Torino-Lazio, contro i capitolini per dimostrare di saper reggere il doppio impegno

Verso Torino-Lazio/ I granata attendono all’Olimpico lunedì sera gli uomini di Pioli. La parola d’ordine è mettere tra parentesi la campagna di Russia per giocare “da Toro” e portare a casa i tre punti

 

La sconfitta di San Pietroburgo, inutile negarlo, lascia l’amaro in bocca. Non tanto per il risultato, le imprese nel calcio sono sempre possibili (e il Toro lo sa bene), quanto per il modo in cui è avvenuta. Probabilmente, in dieci uomini, la partita avrebbe preso una strada diversa. L’imperativo, però, è quello di non perdersi in troppi vani pensieri: lunedì arriva una Lazio affamata e in piena corsa per un posto Champions. L’attenzione dovrà essere dunque tutta rivolta al difficile impegno, che potrà essere superato a pieni voti solamente lasciando da parte i malumori europei e soprattutto gestendo bene le forze.

Proprio questo secondo aspetto sarà quello che determinerà probabilmente l’esito del match. Gli uomini di Ventura sono atterrati a Caselle nella notte di giovedì, sballati dal fuso orario russo e dopo un volo non certo brevissimo. Bisognerà essere bravi a recuperare pienamente sotto il punto di vista fisico e mentale. D’altronde, per diventare “grandi” è proprio questa la difficoltà principale: saper reggere il doppio impegno senza troppa fatica.

D’altra parte, ci sarà una Lazio certamente più rilassata e totalmente concentrata sul campionato. La scorsa giornata infatti, con il pareggio del Napoli e la successiva vittoria roboante (4-0) dei biancocelesti sulla Fiorentina, gli uomini di Pioli con una vittoria a Torino potrebbero alimentare ulteriormente il loro sogno di giocare la massima competizione continentale nella prossima stagione.
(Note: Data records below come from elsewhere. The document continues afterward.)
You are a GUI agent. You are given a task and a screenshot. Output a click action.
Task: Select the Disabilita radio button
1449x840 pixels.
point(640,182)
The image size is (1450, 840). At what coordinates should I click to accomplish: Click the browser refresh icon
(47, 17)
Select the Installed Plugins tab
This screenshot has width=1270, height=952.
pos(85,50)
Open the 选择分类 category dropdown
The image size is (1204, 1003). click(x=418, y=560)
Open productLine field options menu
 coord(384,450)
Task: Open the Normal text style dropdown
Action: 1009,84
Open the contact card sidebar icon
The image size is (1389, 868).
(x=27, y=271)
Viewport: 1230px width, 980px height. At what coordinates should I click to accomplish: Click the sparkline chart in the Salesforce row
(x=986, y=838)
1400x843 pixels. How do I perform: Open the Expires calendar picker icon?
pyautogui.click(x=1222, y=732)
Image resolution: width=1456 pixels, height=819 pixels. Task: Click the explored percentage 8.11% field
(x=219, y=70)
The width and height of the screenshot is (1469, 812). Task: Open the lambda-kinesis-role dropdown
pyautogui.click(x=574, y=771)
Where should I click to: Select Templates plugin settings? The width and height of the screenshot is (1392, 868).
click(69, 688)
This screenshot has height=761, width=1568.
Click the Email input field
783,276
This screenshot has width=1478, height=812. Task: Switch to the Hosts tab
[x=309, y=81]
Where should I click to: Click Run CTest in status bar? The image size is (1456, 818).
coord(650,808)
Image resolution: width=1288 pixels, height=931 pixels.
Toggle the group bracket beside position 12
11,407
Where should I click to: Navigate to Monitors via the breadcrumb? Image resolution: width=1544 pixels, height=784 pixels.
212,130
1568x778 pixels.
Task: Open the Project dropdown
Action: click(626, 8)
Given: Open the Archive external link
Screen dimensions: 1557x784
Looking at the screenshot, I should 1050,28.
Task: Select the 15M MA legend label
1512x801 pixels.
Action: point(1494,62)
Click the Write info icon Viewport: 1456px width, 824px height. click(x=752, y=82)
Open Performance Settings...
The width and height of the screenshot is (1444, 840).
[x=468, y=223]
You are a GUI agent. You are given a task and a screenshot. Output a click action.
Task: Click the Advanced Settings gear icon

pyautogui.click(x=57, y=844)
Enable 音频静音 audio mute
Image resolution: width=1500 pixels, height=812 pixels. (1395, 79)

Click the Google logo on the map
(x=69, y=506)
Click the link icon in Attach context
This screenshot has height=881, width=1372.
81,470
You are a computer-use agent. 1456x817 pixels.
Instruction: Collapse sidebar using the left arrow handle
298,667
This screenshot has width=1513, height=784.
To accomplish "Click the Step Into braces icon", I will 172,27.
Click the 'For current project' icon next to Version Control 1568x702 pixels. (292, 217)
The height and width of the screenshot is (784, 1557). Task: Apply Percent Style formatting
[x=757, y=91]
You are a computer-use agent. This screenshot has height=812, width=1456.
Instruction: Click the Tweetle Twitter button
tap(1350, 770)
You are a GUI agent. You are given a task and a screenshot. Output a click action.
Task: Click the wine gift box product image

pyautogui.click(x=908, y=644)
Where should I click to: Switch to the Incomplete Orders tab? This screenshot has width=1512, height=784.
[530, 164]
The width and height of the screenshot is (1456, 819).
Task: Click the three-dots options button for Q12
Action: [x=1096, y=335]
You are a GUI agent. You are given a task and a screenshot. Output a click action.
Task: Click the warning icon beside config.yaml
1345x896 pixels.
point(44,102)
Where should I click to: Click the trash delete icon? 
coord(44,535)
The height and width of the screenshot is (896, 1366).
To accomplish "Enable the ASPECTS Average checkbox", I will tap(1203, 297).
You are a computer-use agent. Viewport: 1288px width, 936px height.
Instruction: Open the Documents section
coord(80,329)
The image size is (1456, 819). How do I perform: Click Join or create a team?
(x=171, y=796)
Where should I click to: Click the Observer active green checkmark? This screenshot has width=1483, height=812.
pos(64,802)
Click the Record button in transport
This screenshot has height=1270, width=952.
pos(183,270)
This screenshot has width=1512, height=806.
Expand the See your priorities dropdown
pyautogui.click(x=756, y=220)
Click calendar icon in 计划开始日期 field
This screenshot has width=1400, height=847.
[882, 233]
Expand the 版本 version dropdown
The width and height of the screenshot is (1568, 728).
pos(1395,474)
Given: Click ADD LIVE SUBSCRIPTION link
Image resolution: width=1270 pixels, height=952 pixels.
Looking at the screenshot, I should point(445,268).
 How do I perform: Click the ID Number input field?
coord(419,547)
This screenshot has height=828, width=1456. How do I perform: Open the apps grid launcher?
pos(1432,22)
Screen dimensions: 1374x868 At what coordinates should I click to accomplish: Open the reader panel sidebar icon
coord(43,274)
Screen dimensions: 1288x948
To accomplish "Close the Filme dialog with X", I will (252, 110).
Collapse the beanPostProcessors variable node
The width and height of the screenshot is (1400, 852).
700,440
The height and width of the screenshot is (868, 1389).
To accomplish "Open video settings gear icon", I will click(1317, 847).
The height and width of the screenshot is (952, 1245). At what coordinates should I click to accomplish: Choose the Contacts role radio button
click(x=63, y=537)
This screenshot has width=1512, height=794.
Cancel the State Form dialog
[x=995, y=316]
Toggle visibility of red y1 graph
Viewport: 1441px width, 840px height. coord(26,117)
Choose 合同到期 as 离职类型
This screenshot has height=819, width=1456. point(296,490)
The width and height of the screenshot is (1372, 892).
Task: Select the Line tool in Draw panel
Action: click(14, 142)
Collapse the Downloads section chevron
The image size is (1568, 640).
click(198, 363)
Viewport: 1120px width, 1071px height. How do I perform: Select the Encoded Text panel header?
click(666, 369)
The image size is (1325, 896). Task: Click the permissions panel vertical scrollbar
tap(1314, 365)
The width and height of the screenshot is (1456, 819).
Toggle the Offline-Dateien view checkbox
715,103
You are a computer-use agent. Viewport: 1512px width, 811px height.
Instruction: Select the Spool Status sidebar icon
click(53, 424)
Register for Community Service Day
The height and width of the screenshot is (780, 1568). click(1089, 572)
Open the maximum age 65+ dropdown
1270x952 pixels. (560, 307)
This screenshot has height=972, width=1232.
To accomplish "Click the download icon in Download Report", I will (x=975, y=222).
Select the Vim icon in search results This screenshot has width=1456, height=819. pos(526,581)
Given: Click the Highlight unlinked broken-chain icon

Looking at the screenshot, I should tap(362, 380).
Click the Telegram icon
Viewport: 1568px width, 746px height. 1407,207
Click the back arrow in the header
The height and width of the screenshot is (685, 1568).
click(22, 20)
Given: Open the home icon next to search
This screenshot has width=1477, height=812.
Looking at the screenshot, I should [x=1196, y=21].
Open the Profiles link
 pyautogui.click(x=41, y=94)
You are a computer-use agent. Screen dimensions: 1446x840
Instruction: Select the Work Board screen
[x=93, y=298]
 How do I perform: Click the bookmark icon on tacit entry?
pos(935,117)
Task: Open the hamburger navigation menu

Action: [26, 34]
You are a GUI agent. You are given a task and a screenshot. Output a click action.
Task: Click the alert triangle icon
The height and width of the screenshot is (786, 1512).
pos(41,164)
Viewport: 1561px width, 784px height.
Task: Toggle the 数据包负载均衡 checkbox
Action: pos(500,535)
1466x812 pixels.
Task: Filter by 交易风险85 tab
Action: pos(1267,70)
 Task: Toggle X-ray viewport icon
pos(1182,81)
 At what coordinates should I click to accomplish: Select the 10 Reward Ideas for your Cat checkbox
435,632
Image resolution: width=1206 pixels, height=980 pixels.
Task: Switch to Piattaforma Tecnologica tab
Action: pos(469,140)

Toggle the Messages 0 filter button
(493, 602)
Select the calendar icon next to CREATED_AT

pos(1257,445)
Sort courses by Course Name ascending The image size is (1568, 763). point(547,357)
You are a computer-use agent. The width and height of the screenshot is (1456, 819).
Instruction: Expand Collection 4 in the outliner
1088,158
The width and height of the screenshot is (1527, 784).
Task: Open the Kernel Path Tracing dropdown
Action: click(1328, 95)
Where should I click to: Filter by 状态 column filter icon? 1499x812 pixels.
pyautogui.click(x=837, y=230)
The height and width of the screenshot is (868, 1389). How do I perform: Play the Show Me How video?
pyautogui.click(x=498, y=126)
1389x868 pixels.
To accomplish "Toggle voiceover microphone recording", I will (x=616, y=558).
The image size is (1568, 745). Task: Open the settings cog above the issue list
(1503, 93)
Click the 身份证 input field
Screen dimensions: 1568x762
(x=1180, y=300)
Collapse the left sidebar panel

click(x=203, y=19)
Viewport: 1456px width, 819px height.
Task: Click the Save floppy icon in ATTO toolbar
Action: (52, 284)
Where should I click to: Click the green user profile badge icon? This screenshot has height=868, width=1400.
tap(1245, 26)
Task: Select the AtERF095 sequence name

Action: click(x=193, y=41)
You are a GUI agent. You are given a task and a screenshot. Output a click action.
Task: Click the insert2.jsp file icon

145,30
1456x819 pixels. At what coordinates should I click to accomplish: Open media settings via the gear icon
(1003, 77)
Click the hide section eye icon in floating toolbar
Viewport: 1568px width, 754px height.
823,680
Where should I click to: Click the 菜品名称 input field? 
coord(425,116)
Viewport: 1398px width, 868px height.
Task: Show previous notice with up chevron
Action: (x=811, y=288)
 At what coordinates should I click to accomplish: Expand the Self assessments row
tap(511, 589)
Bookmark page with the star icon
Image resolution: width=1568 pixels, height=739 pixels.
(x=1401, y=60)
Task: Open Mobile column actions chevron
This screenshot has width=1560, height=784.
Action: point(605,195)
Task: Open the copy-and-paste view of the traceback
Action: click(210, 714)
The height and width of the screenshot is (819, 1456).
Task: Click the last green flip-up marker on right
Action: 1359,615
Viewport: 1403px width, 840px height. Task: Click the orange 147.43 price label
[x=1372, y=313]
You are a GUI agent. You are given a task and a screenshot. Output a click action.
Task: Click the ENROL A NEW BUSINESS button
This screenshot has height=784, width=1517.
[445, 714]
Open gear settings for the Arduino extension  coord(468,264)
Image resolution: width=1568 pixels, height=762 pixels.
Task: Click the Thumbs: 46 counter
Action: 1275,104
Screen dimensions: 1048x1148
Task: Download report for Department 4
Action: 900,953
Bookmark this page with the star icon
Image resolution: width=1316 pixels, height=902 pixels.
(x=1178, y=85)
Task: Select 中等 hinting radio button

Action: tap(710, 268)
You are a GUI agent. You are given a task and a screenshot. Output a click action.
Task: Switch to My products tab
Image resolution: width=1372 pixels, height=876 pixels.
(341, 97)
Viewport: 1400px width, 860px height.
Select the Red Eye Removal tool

I tre punti possono di conseguenza arrivare solo attraverso una prestazione “da Toro”, come lo stesso Ventura ama definire. Se i granata scendono in campo con il giusto spirito e soprattutto la giusta concentrazione, nulla è precluso. Sognare è sempre lecito: il sesto posto dista sei punti, ma se il Toro vuole davvero cercare di centrare la qualificazione europea non può permettersi di perdere il passo e deve dimostrare di saper reggere il doppio impegno.